The beneficiaries are everyone.
Not shareholders. Not founders. Not a class of early insiders. Everyone.
Intent precedes content.
What something is for matters more than what it is. We evaluate every feature, every partnership, every decision by asking: what does this serve? Whose interest does it actually advance?
Human ignorance and bias are predictable.
We design for humans as they are, not as we wish they were. Naivety is not a defense. We anticipate the ways this can be exploited and build against them.
The Principles
Freedom — People own their own data, their own legacy, their own story. Full stop.
Individual Rights — Every person, regardless of wealth, age, nationality, or background, has the same rights within this system.
Equality — The tools of legacy, memory, and identity preservation should not be privileges of the wealthy. Headstone is an equalizer.
Compassion — This was built from loss. We remember that. Every user is a person with a finite amount of time. We treat them accordingly.

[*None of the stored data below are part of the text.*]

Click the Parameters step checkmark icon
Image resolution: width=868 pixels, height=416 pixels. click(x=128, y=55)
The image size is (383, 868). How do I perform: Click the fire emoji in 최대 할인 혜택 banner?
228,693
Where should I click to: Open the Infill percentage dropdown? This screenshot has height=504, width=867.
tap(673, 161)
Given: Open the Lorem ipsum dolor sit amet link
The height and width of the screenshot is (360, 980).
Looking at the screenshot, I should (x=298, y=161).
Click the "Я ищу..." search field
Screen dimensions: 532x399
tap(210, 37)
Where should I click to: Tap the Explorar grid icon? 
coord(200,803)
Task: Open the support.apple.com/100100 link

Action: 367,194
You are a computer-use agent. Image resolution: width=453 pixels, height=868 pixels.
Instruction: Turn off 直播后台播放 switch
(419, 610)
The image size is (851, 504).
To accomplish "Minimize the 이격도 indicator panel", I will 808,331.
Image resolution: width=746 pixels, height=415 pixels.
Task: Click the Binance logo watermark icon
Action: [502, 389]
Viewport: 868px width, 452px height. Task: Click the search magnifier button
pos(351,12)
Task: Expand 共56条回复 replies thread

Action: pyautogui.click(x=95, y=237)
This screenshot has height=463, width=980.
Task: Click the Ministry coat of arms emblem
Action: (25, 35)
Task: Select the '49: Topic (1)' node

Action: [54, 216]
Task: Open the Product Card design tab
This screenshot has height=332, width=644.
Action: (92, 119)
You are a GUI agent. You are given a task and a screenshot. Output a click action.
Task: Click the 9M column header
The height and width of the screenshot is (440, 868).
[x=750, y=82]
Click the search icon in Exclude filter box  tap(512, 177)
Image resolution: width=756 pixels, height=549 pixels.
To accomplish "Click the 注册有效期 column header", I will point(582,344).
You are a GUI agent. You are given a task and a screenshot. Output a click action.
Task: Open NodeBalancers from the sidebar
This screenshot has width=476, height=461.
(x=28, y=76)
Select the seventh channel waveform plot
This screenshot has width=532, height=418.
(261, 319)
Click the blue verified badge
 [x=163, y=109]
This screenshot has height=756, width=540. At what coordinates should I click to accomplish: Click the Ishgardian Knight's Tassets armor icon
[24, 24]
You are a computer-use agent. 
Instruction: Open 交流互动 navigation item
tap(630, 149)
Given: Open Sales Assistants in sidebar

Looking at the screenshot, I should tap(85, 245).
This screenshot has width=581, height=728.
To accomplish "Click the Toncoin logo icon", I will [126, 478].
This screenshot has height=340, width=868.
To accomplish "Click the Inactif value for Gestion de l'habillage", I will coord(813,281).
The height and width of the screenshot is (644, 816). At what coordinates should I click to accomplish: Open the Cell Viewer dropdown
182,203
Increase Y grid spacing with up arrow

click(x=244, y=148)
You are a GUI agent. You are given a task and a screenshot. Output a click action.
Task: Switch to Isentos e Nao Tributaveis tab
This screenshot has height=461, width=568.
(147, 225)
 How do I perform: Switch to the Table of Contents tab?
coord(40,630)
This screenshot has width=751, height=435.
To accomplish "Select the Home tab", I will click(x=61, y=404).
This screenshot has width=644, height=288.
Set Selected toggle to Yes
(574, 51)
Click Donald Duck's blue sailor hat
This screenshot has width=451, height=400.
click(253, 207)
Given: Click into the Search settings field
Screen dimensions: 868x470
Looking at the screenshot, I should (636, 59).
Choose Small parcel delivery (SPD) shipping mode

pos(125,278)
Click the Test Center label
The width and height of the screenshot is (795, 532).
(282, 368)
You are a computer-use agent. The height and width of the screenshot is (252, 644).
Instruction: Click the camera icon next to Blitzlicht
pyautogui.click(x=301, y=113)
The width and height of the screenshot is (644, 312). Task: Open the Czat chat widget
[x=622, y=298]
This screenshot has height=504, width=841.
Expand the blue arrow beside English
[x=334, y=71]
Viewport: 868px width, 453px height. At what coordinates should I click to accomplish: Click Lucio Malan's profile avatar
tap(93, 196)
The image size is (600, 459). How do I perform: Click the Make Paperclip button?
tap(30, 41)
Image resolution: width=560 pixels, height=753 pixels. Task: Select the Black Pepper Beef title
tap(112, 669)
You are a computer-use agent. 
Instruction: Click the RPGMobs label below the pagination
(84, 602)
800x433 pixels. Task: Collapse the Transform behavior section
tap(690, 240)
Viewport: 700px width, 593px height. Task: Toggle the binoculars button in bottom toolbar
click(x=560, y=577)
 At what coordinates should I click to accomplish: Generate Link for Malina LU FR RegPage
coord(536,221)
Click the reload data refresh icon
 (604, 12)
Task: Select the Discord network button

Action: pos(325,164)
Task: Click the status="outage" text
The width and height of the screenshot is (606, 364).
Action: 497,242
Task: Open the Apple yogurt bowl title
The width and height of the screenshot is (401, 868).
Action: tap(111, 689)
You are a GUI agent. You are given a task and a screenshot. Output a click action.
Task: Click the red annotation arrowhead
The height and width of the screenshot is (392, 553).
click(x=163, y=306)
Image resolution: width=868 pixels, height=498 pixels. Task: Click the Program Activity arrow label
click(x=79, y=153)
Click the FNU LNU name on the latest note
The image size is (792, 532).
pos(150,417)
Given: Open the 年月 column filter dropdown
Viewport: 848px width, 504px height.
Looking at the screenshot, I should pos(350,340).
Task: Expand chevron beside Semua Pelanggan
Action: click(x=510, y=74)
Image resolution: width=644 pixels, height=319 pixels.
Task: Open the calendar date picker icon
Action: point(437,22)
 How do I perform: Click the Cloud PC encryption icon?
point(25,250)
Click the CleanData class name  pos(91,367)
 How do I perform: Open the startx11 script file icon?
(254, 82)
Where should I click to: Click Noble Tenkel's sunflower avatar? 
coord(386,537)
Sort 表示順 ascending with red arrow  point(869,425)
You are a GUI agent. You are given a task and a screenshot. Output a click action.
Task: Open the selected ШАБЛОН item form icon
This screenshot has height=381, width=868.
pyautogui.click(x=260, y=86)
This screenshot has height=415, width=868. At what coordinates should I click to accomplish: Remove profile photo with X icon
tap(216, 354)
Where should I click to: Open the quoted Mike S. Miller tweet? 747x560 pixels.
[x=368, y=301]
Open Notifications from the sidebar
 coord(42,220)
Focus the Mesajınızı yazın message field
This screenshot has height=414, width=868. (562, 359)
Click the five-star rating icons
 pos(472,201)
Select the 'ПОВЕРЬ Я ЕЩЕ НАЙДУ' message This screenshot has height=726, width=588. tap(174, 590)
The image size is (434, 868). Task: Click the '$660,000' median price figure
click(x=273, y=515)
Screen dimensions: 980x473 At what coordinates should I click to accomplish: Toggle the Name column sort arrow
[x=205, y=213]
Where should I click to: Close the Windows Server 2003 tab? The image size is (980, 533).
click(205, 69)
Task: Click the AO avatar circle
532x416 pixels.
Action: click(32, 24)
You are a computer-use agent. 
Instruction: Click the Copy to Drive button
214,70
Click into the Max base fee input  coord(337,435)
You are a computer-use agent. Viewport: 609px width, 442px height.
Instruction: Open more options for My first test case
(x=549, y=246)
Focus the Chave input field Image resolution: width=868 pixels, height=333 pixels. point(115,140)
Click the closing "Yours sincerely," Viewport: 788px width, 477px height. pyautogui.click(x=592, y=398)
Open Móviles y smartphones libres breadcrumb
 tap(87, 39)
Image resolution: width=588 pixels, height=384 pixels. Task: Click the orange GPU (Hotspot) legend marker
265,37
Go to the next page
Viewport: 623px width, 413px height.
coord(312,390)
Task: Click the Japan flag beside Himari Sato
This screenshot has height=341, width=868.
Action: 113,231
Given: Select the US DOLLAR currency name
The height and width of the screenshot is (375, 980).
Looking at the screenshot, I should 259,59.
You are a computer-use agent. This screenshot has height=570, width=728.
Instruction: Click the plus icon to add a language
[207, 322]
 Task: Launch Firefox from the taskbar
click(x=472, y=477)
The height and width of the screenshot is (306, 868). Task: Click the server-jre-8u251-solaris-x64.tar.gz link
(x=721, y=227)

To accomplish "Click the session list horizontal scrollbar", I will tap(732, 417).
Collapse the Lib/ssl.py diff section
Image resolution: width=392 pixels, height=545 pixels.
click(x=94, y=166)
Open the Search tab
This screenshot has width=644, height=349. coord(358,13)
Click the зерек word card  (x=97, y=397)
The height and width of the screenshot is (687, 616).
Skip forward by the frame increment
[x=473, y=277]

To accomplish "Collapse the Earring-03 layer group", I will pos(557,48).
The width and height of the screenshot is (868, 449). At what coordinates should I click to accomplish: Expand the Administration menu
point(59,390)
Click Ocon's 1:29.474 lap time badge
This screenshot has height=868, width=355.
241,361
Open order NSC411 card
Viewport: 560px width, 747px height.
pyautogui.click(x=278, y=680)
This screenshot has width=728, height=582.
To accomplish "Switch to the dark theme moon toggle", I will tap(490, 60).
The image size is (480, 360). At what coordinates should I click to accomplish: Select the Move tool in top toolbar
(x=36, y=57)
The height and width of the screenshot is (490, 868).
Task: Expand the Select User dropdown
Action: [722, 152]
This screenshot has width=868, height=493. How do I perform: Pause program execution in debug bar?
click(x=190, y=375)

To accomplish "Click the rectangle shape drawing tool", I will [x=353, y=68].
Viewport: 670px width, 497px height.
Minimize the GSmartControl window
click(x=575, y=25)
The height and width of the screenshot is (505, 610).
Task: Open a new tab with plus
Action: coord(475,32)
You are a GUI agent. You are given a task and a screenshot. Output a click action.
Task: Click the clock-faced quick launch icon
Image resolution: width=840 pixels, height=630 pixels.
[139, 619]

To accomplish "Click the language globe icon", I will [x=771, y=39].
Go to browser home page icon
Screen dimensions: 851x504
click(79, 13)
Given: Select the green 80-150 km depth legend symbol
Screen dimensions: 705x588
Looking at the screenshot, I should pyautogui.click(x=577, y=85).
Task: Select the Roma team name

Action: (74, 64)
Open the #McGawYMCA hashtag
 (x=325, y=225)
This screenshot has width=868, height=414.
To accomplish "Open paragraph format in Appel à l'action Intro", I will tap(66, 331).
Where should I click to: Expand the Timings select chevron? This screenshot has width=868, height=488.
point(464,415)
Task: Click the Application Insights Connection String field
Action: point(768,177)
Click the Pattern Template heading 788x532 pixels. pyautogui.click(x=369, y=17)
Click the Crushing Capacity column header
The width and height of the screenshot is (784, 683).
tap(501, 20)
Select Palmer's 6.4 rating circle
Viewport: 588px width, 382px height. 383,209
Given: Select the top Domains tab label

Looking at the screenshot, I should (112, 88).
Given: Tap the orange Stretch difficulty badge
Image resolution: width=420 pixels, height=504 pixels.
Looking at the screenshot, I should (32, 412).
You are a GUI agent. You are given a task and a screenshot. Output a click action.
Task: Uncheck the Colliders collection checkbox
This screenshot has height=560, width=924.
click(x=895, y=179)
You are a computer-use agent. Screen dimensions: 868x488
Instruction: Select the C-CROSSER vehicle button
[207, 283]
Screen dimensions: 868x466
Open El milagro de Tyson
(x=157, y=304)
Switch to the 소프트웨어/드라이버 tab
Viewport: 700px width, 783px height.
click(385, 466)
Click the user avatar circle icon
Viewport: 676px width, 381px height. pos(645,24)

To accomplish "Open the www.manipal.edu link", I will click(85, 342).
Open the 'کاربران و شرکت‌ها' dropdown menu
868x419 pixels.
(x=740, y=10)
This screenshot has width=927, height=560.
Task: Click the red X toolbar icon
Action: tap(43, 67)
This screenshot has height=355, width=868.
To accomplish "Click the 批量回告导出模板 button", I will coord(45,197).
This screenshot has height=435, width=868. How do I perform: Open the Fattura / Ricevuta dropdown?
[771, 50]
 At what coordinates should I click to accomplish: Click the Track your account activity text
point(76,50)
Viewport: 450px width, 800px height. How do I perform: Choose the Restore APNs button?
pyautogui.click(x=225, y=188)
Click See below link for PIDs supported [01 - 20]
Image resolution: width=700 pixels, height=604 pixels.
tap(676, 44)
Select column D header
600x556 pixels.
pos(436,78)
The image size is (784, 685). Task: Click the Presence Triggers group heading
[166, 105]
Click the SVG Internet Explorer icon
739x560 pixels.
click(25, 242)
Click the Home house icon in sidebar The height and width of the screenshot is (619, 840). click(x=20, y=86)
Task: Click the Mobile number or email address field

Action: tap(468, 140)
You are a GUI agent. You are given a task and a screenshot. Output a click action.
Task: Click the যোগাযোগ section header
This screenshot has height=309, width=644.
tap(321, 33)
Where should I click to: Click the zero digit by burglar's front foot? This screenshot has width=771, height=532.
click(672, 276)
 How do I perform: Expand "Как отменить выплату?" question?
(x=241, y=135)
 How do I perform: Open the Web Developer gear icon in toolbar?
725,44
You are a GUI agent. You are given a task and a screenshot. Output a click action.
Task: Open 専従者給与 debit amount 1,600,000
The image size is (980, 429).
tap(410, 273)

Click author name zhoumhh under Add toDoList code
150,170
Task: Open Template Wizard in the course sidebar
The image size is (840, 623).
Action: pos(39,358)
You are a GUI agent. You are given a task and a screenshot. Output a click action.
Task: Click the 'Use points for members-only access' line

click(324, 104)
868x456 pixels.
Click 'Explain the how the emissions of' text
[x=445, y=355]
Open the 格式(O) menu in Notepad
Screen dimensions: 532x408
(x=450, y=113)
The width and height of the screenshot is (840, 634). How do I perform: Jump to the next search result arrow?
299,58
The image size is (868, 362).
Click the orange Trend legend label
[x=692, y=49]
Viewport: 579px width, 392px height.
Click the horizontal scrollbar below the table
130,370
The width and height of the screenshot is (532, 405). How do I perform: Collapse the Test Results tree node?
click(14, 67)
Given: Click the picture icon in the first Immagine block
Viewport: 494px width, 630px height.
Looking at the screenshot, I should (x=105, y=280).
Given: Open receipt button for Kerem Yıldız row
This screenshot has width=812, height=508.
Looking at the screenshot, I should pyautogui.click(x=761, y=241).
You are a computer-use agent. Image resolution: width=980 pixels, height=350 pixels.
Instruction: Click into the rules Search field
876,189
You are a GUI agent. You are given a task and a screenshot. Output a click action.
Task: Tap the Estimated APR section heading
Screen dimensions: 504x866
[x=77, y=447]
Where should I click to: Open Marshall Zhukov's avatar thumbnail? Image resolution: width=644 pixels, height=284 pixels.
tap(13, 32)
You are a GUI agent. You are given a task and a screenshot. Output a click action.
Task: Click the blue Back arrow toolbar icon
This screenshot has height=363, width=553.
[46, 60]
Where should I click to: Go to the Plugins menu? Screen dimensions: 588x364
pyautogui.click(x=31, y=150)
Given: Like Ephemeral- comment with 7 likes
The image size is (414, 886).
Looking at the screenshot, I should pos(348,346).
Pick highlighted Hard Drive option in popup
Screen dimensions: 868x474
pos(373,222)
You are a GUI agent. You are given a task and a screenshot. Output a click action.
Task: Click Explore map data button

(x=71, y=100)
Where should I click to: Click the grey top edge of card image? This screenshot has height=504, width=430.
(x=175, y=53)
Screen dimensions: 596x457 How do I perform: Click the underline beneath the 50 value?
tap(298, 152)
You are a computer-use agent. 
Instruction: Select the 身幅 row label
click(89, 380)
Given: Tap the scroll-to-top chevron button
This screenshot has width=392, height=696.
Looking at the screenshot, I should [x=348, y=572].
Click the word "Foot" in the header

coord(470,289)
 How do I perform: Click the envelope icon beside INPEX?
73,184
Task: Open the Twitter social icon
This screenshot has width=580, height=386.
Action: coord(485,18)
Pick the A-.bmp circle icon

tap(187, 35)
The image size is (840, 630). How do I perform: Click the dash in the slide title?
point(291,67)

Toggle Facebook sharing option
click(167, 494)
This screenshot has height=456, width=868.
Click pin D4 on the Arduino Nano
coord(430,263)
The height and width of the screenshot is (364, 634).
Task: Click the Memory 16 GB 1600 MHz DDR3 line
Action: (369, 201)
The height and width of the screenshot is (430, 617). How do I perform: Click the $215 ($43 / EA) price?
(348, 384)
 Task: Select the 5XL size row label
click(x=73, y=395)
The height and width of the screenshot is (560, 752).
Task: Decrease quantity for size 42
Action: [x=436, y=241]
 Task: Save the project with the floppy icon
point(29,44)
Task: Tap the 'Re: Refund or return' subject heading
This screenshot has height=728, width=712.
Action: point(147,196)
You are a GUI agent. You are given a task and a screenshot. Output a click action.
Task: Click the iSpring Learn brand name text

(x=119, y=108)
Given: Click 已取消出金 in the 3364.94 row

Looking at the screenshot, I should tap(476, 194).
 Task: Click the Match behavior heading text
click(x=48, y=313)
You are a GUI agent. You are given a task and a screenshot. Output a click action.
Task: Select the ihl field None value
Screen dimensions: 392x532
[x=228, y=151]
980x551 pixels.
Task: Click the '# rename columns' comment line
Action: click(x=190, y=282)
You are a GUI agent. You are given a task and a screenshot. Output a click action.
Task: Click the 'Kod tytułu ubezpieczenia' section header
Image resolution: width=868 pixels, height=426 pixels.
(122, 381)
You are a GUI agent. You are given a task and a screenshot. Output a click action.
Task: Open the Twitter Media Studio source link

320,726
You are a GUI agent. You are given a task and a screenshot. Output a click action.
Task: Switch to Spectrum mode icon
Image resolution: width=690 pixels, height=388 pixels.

Trust — We don't ask for it. We earn it. Transparent systems, open source where possible, smart contracts that enforce our rules without requiring faith in us.
Justice — We are trying to correct something that is wrong: the theft of human data, the erasure of human experience, the concentration of power over personal legacy in the hands of corporations.
Progress — We keep moving. The goal is not a product, it's a direction. Toward human flourishing. Toward a world where no one disappears.
The Web of Life — This isn't just for humans. What's good for humanity has to be good for the larger system we live in.
Resilience — No single failure kills us. Not a server, not a company, not a government, not a founder. Every critical system has a fallback. Every piece of data has redundancy. We are not fragile. We are built to outlast anything that tries to stop us.
The Test
When a decision is hard, ask:
1. Does this serve everyone, or just some?
2. Are we preserving someone's freedom, or trading it?
3. Would we be comfortable if every user could see exactly what we're doing and why?
4. Is this what we'd want if we were the user?
If the answer fails any of these — don't do it.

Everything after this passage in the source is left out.